**Problem details**:
Starting with the line that contains "The width and height of the screenshot is (1016, 557).", copy each line exactly through the end of the listing, and omit all pictures.

**The data**:
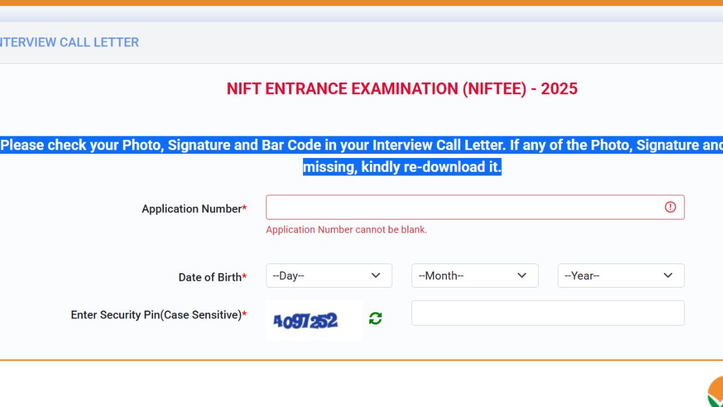This screenshot has width=723, height=407.
Task: Click the NIFT ENTRANCE EXAMINATION 2025 title
Action: pyautogui.click(x=402, y=89)
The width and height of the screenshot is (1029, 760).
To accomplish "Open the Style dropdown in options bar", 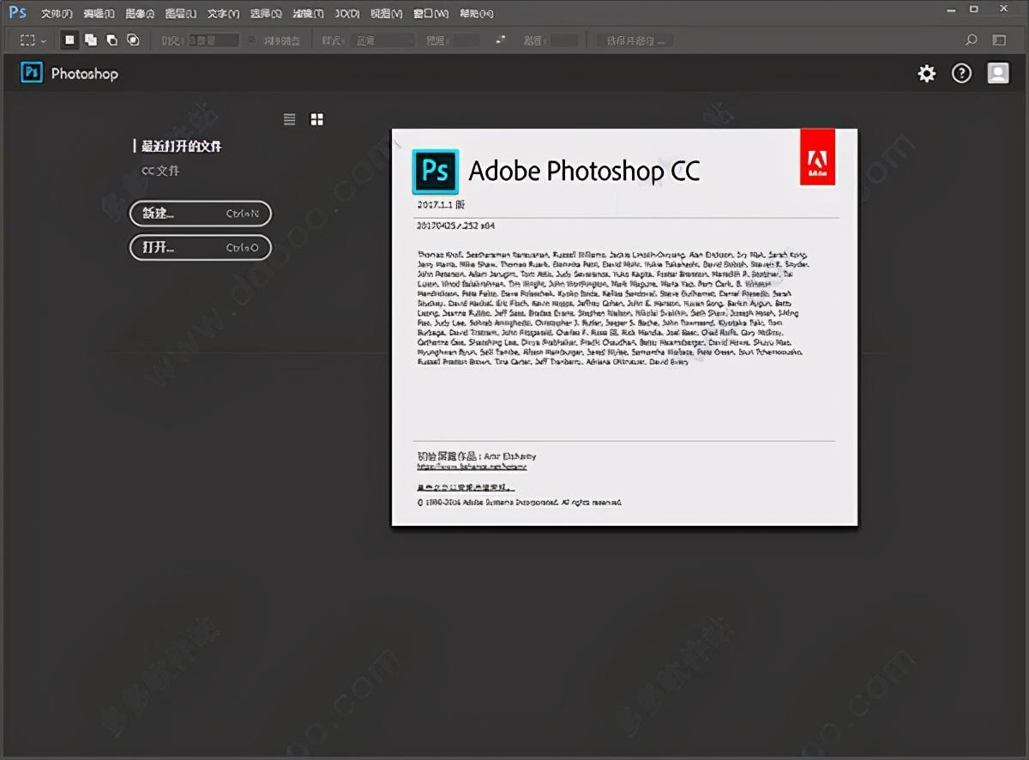I will pyautogui.click(x=383, y=40).
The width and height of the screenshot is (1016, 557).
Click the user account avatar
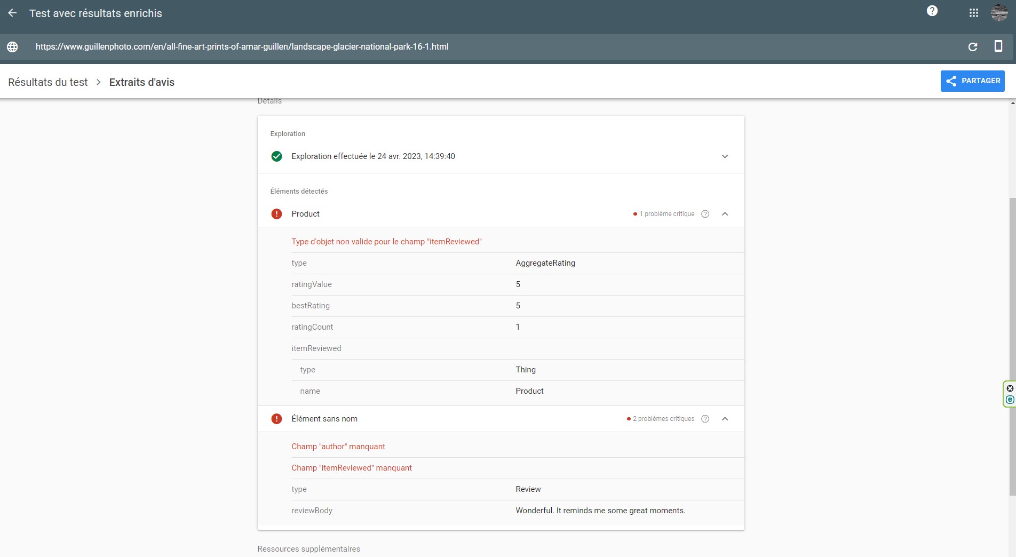coord(999,13)
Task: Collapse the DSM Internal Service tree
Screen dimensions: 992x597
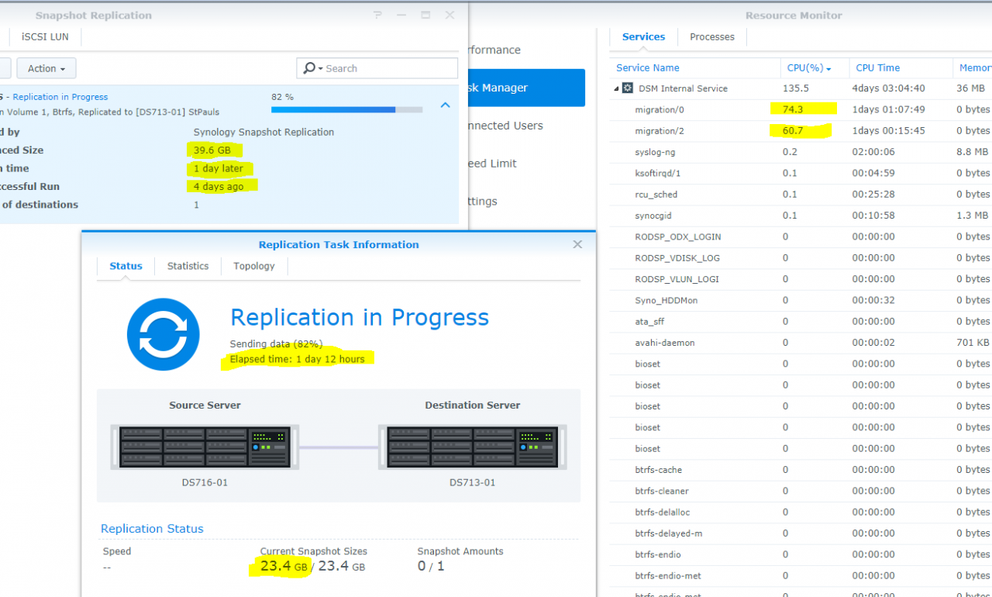Action: [x=615, y=88]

**Written solution**:
The width and height of the screenshot is (1016, 557).
Click the user account avatar
coord(999,13)
Task: Collapse the DSM Internal Service tree
Screen dimensions: 992x597
Action: [x=615, y=88]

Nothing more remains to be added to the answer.